──────── Provided records ────────

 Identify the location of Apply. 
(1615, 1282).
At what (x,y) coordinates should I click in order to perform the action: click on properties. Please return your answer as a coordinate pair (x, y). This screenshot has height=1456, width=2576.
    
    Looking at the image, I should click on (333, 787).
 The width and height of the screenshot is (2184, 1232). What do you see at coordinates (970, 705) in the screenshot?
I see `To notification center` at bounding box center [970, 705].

────────

— What is being asked —
Write out all the lines above again, substituting "Find the position of" for "Identify the location of" and leaving everything else unchanged.

— Right answer —
 Find the position of Apply. 
(1615, 1282).
At what (x,y) coordinates should I click in order to perform the action: click on properties. Please return your answer as a coordinate pair (x, y). This screenshot has height=1456, width=2576.
    
    Looking at the image, I should click on (333, 787).
 The width and height of the screenshot is (2184, 1232). What do you see at coordinates (970, 705) in the screenshot?
I see `To notification center` at bounding box center [970, 705].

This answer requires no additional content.